Fragment strony ::
--
Jeżeli ktoś myślał, że tragiczna śmierć Grzegorza Przemyka czegoś nauczyła nasz wymiar sprawiedliwości, srodze się zawiódł. W naszych sądach i prokuraturach wciąż prowadzone są sprawy, w których sędziowie i prokuratorzy poruszają się zupełnie jak jakieś baśniowe stwory, które mają oczy z tyłu głowy.
Zacieranie śladów niedbalstwa
Całkiem niedawno przysłuchiwałem się konferencji prasowej zorganizowanej przez rodzinę porwanego i zamordowanego Krzysztofa Olewnika. Tego 25-letniego chłopaka uprowadzono z jego własnego domu dla okupu w 2001 r. Myliłby się ten, kto by sądził, że w tej ciągnącej się od 13 lat sprawie rzeczą najtrudniejszą jest ustalanie faktów. Nic podobnego. Śledczym sen z powiek spędza bardziej zacieranie śladów własnej nieudolności niż zabezpieczanie dowodów zbrodni. Nikt dziś nie przeczy, że z policyjnego samochodu Daewoo Nubira skradziono 16 tomów akt ze śledztwa. Że policjanci pozostawili samochód z aktami na osiedlu, a nie na parkingu pobliskiej komendy policji. Że w komendzie pękła rura kanalizacyjna i zalała kilkadziesiąt dowodów w sprawie. Że okup w wysokości 300 tys. euro przekazywano porywaczom w sposób tak nieprofesjonalny, że lepiej by to zrobili chłopcy bawiący się w Indian i kowbojów. Włamano się nawet do prosektorium, w którym przeprowadzano sekcję zwłok Krzysztofa Olewnika (były minister sprawiedliwości Krzysztof Kwiatkowski nazwał to „wejściem w nieprzepisowym trybie"). W końcu doszło do rzeczy niespotykanej: ofiara zabójstwa była przez jakiś czas „posiadaczem" dwóch kodów DNA. W sprawie sfałszowania DNA, bo tak to chyba należy nazwać, toczy się odrębne postępowanie karne. Bez względu na jego wynik już dziś można powiedzieć, że w wymiarze sprawiedliwości przekroczono kolejną barierę nieodpowiedzialności.
Winny system i politycy
Ani prokuratorom, ani policjantom, którzy maczali palce w tej kuriozalnej serii zaniedbań, nie spadł włos z głowy. O ile wiem, funkcjonariusze ci nie mieli nawet dyscyplinarek, chociaż w raporcie sejmowej komisji śledczej aż roiło się od „rażących" i „drastycznych" błędów. Jednym funkcjonariuszom sprawy umorzono z powodu braku znamion przestępstwa, innych objęło przedawnienie, jeszcze inni zostali uniewinnieni, gdyż nie można im było udowodnić umyślności działania. Dla bezstronnego obserwatora tego procesu, że nie wspomnę już o rodzinie zamordowanego, sprawiedliwość staje się iluzją. Wszyscy czują tutaj jakieś kłamstwo, którego nie mogą wykazać. Przyjmują więc, że przed obliczem Temidy ludziom złym się powodzi, a ludzie dobrzy muszą znosić cierpienie.
--
Dostarczone rekordy ::
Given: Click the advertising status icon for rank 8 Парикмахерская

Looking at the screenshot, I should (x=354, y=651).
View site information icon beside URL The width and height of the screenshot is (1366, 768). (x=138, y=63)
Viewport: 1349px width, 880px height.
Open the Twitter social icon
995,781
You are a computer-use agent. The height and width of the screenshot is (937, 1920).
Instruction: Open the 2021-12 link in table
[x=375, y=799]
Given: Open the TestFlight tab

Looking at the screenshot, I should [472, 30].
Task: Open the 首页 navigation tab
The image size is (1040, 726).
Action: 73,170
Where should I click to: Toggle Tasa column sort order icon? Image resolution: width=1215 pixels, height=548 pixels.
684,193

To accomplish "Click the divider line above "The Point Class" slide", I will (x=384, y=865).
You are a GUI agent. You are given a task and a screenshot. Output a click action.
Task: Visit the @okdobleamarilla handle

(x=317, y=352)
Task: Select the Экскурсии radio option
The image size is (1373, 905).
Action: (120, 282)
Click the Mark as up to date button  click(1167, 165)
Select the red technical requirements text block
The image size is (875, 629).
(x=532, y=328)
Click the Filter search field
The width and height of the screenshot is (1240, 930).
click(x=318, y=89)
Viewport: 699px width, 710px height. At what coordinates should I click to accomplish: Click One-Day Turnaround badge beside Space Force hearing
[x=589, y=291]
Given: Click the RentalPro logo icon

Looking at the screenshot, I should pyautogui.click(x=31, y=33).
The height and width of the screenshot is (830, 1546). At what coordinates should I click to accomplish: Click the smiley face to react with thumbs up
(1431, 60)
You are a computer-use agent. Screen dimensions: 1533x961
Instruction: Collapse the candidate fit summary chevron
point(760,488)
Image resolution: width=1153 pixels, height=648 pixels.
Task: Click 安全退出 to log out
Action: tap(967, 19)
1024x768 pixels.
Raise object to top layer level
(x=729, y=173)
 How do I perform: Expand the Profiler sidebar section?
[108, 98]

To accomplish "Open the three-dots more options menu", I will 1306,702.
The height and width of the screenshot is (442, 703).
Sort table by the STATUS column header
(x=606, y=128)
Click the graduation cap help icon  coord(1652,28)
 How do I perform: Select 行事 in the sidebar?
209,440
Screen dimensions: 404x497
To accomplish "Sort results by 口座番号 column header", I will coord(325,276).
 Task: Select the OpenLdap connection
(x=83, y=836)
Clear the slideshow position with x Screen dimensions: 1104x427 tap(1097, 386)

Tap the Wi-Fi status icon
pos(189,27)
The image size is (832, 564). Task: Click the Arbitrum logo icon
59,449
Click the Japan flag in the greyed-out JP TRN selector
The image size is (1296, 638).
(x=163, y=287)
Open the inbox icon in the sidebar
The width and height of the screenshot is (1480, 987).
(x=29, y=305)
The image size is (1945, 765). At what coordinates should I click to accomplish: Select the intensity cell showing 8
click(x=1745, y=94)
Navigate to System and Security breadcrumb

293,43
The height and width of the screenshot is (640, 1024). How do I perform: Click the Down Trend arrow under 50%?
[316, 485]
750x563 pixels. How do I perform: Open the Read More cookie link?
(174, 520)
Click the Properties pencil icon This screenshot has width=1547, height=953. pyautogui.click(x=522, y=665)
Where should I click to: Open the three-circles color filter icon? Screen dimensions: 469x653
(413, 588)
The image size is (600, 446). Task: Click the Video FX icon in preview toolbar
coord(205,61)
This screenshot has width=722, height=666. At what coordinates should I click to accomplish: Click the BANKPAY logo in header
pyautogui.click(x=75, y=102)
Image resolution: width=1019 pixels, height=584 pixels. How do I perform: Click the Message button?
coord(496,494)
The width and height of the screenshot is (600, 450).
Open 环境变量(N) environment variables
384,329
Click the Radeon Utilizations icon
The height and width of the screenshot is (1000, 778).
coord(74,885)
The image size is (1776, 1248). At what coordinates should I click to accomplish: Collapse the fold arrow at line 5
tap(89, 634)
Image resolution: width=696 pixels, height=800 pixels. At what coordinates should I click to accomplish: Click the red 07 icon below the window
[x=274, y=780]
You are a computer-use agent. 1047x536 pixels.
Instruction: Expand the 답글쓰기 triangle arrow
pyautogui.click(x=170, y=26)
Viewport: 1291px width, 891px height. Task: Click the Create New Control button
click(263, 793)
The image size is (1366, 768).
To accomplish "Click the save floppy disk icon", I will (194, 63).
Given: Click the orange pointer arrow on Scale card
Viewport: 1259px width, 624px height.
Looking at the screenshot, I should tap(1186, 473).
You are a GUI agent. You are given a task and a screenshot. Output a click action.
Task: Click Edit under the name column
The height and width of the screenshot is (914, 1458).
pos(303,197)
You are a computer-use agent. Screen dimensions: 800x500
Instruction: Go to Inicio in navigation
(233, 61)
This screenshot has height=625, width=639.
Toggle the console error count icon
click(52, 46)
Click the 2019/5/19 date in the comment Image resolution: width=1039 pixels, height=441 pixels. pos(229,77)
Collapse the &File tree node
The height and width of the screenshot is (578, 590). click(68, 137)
--
Zadanie robocze A :: Ile tomów akt ze śledztwa skradziono z policyjnego samochodu według tekstu?
Zadanie robocze B :: Zaktualizuj w tekście fragment zaczynający się od „Jeżeli ktoś myślał, że” i ciągnący się aż do „z tyłu głowy.”, zamieniając „baśniowe” na „bajkowe”.
Korzystaj wyłącznie z tekstu, a nie z rekordów.

Rozwiązanie zadania A :: 16 tomów akt ze śledztwa.

Rozwiązanie zadania B ::
Jeżeli ktoś myślał, że tragiczna śmierć Grzegorza Przemyka czegoś nauczyła nasz wymiar sprawiedliwości, srodze się zawiódł. W naszych sądach i prokuraturach wciąż prowadzone są sprawy, w których sędziowie i prokuratorzy poruszają się zupełnie jak jakieś bajkowe stwory, które mają oczy z tyłu głowy.